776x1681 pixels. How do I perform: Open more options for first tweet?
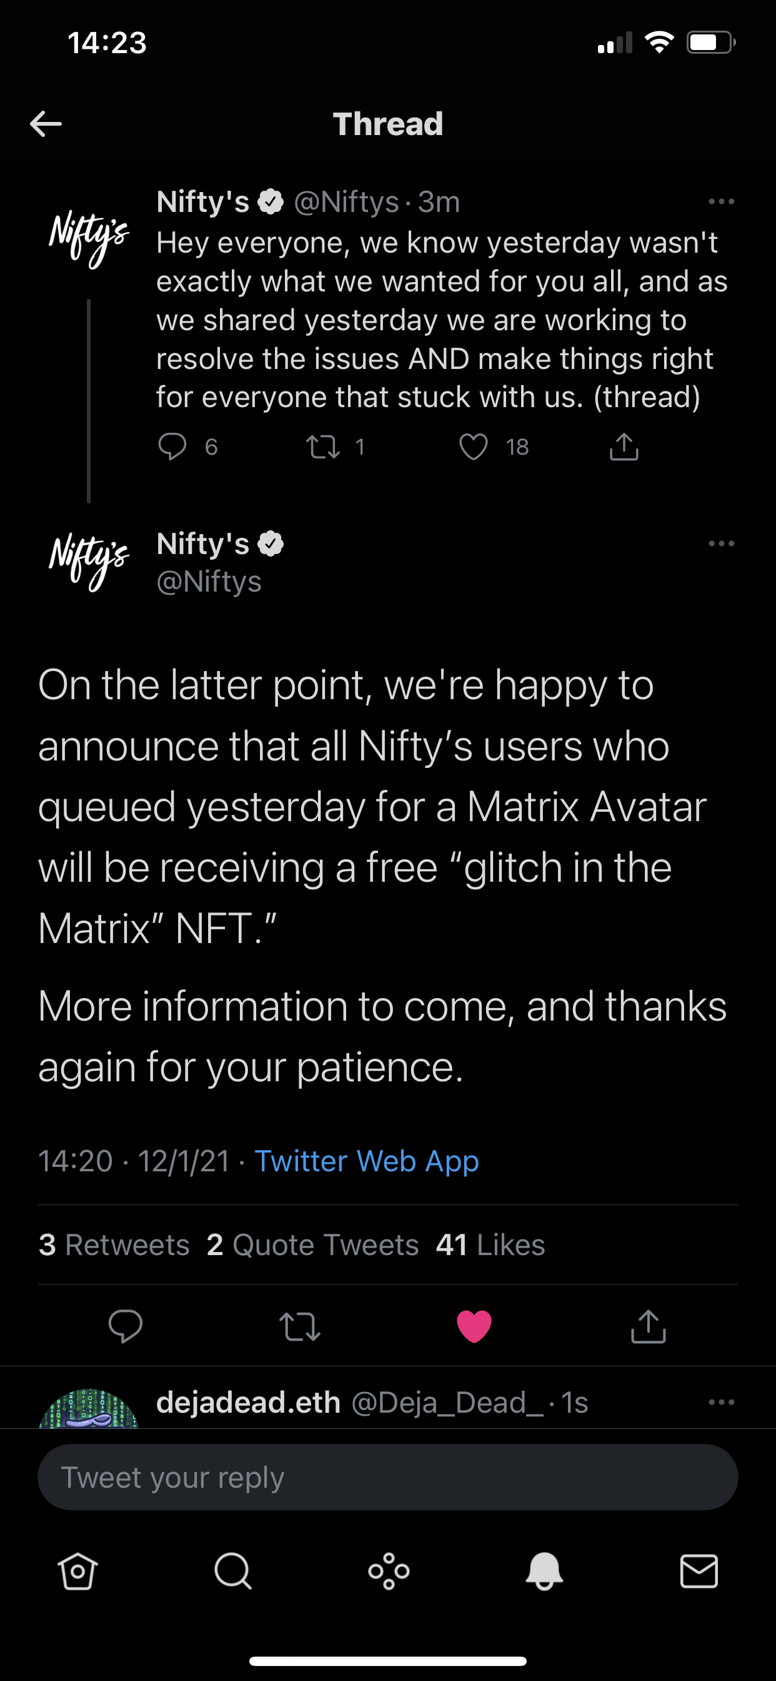pos(721,202)
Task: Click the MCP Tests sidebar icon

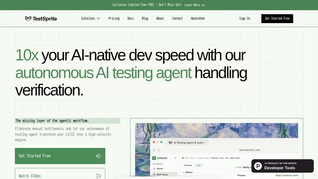Action: pos(154,175)
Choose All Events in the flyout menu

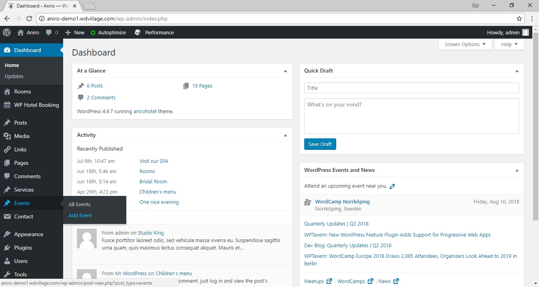[x=79, y=205]
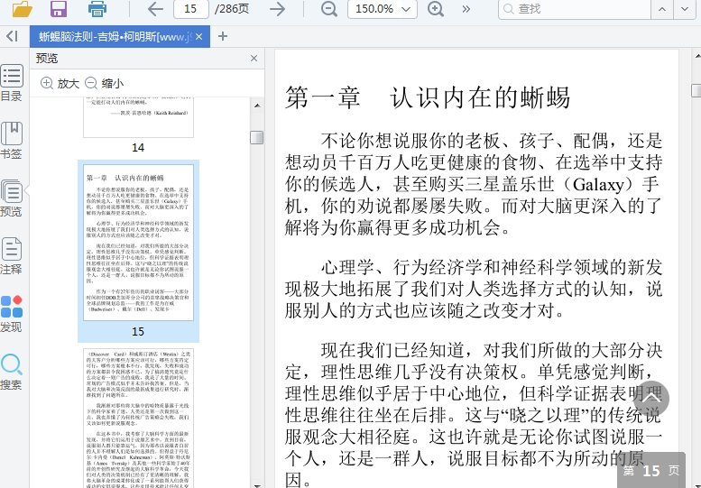Collapse the left sidebar panel
701x488 pixels.
12,36
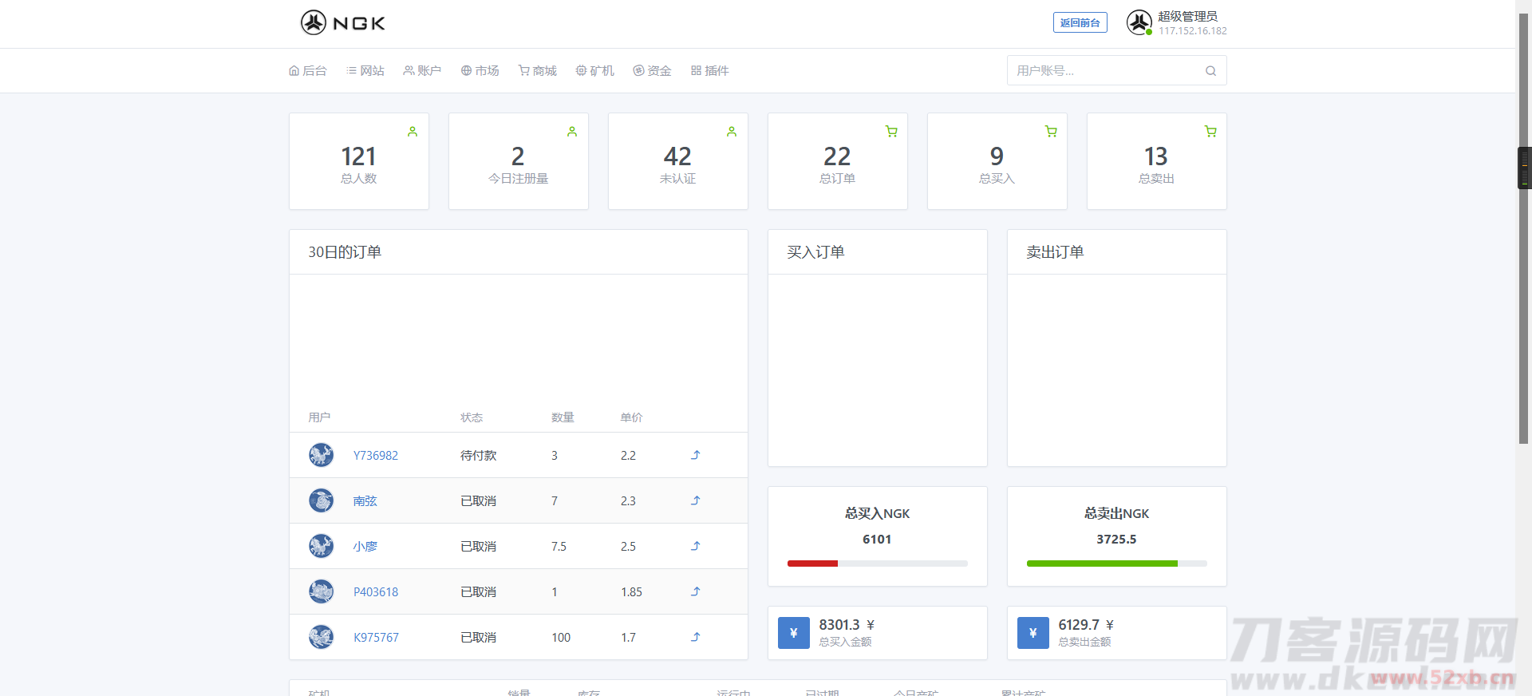Open the share arrow for order Y736982

pyautogui.click(x=695, y=455)

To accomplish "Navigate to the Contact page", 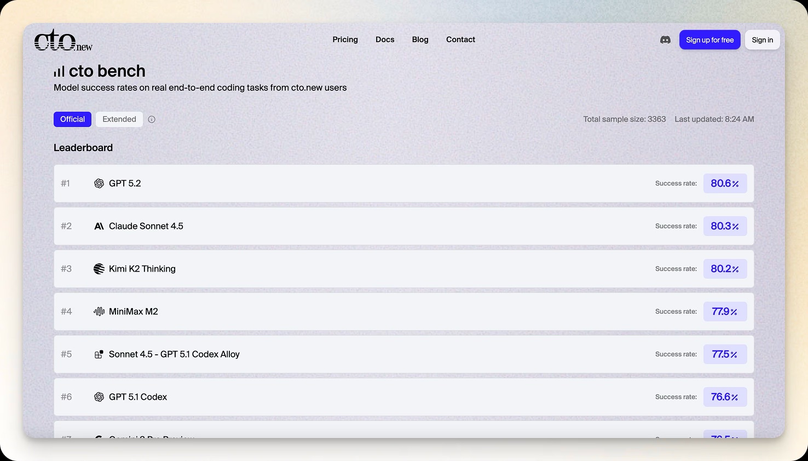I will 460,39.
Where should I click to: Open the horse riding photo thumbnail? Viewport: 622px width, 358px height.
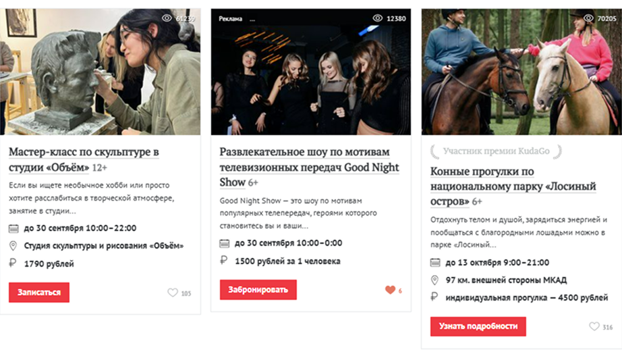(521, 72)
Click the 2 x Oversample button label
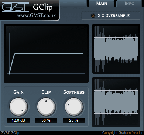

+---+

_WHAT IS REQUIRED_
Please copy, exactly and only, the lines of the listing that run from the one holding "Where should I" through its last line, and exclude pictures.

_ANSWER SPACE_
Where should I click to: Open the horse riding photo thumbnail? Viewport: 622px width, 358px height.
(521, 72)
Click the 2 x Oversample button label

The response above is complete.